Anglicans publish manifesto to fight for environmental justice

Anglicans publish manifesto to fight for environmental justice

Believing that “creation is in crisis”, the Anglican Communion’s Environment Network (ACEN) has published a manifesto committing its members to taking concrete steps in support of Anglican efforts to achieve environmental justice.

At its meeting in Lima, Peru, Provincial representatives from 15 different countries reported accelerating impacts from human-induced climate change and environmental degradation in their regions. Many participants also reported extensive ignorance of the extent of the problem and, in some cases, unwillingness to take action.

In their subsequent publication Crisis and Commitment the group wrote: “Together we discerned an urgent calling to seek environmental justice and to encourage Anglicans everywhere to challenge and transform individuals and systems that spoil the earth, affect local communities adversely, and refuse to imagine a different kind of global community.
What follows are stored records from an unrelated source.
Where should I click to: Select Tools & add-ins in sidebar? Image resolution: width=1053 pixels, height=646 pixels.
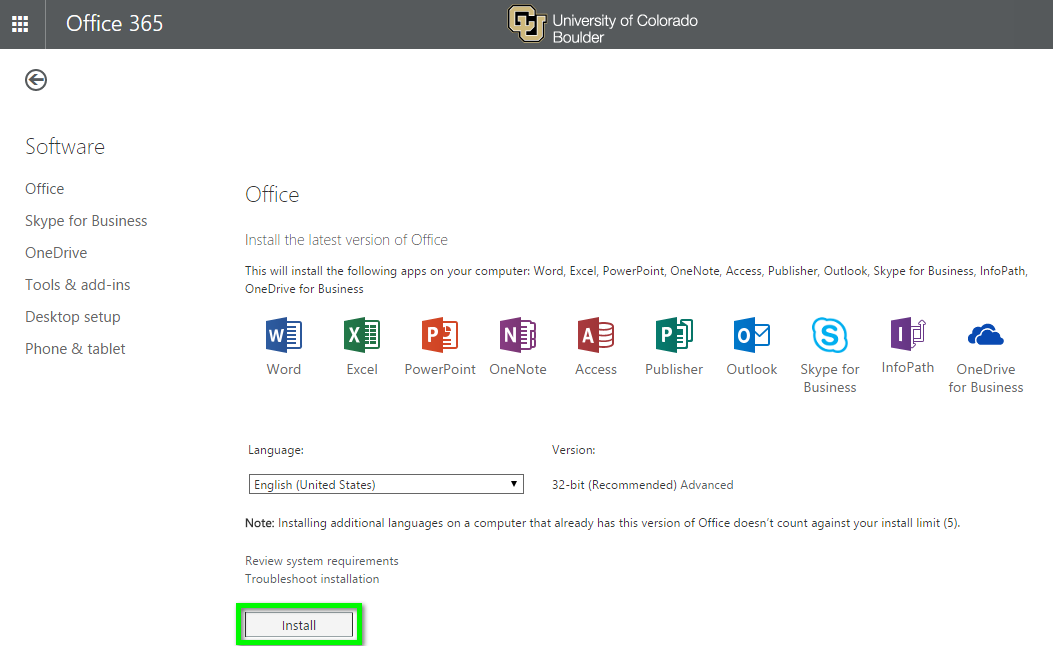[78, 285]
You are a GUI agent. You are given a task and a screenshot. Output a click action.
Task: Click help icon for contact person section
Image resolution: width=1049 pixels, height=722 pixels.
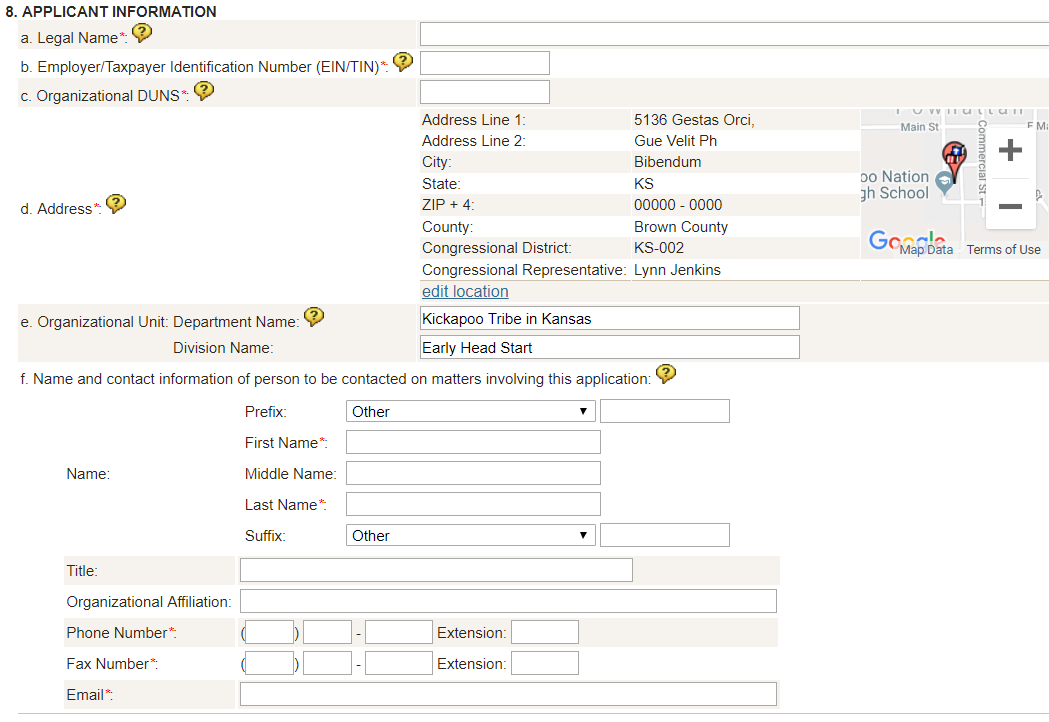(666, 375)
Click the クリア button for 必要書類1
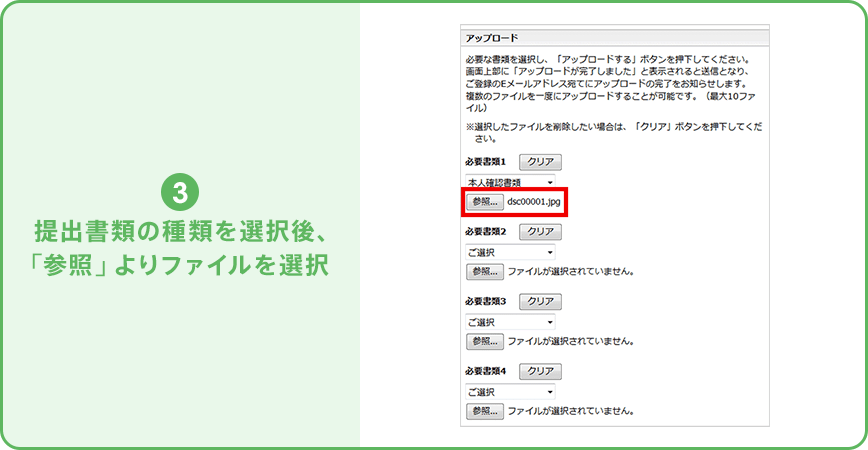The image size is (868, 450). (x=540, y=162)
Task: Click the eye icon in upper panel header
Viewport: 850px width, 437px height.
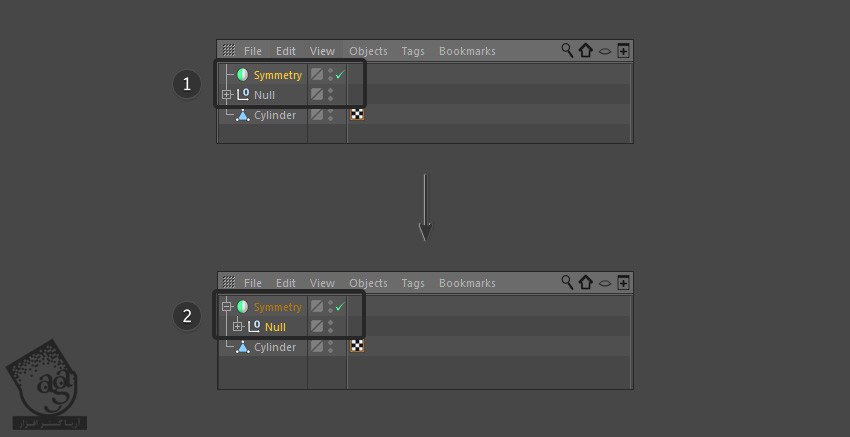Action: 605,52
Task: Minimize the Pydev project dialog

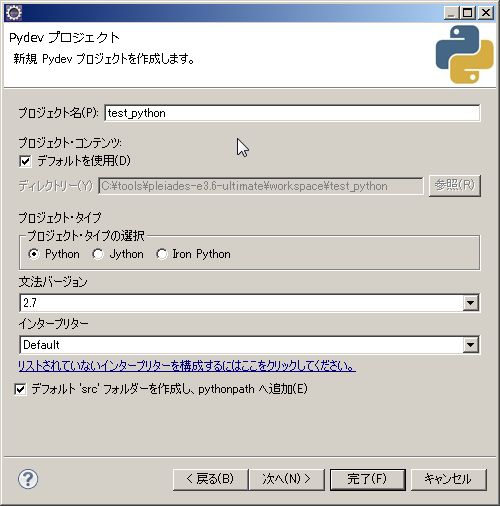Action: point(452,13)
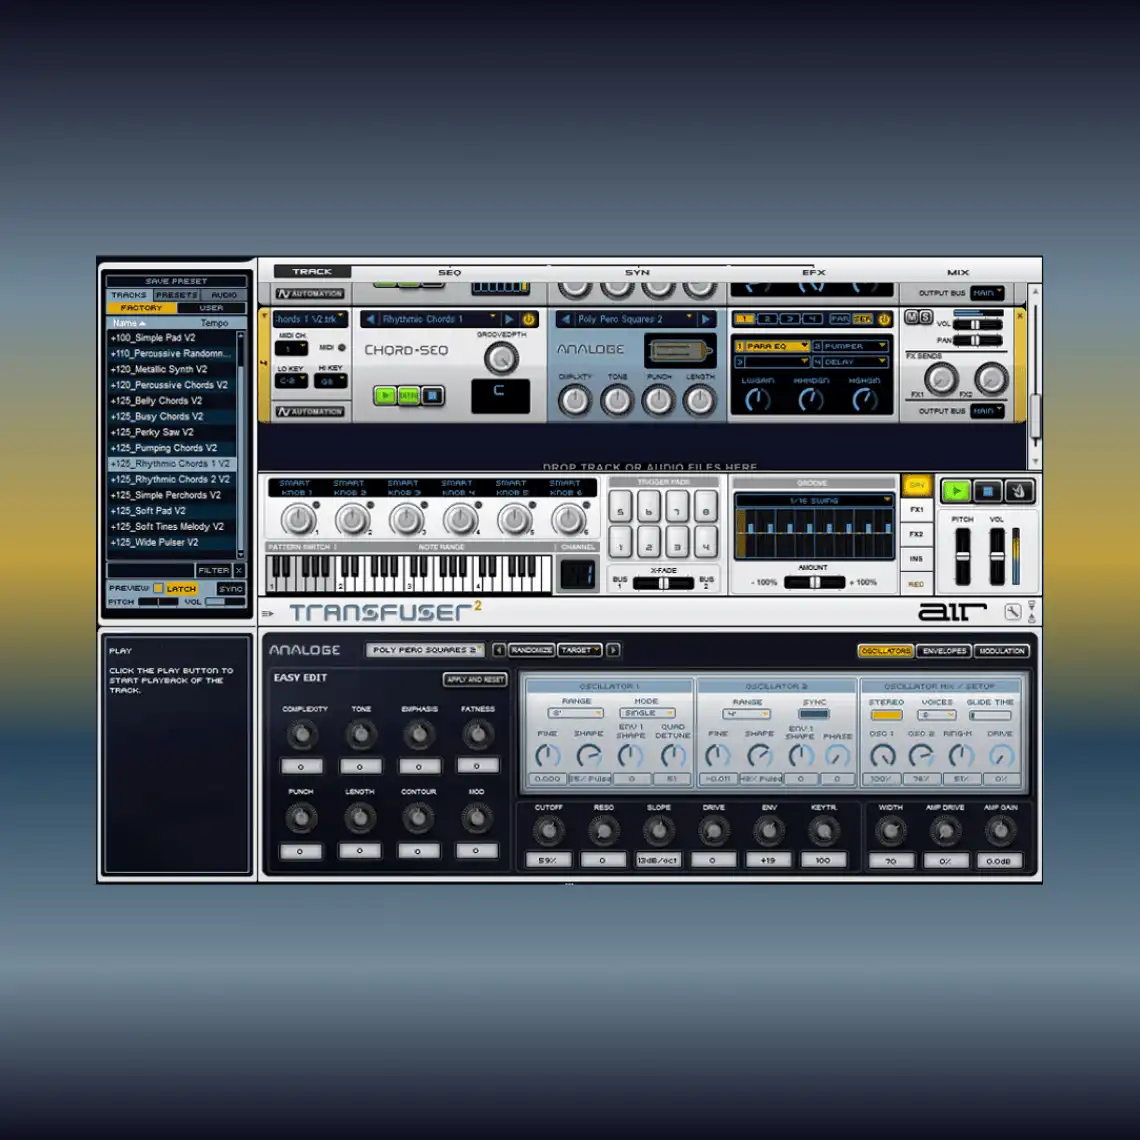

“Among those systems most in need of transformation is an economic system that knows no alternative to continual growth. Rather than having an economy that serves the well-being of communities, our communities (human and other-than-human) serve the well-being of the economy.”

To motivate Anglicans, both at the individual and at the structural level of the church, the group committed themselves to a list of actions that include launching a campaign around sustainable corporate behaviour and working with the Anglican Alliance to ensure Anglicans everywhere are fully aware of the relationship of environmental justice with poverty, food security, Indigenous rights, health and women’s empowerment, and are better equipped to respond.

Released this week,Crisis and Commitment: Final Report, Lima Statement and ActionPlan contains not only an action plan, but also informative and wide-ranging samples of what Anglicans are already doing to address environmental damage and the issue of climate justice. It also contains reflections on the Sabbath as a theological narrative with the capacity to change the behaviour and life style of people of faith, and on what kinds of eco-justice ministry ACEN should be doing and encouraging within the Anglican Communion. The report includes and commends the message from African Faith Leaders: ‘Climate Justice for Sustainable Peace in Africa – The Nairobi Statement’ (2011). The collection closes with a tribute to the late Professor Steve DeGruchy whose theological reflections on ecology continue to influence the church worldwide.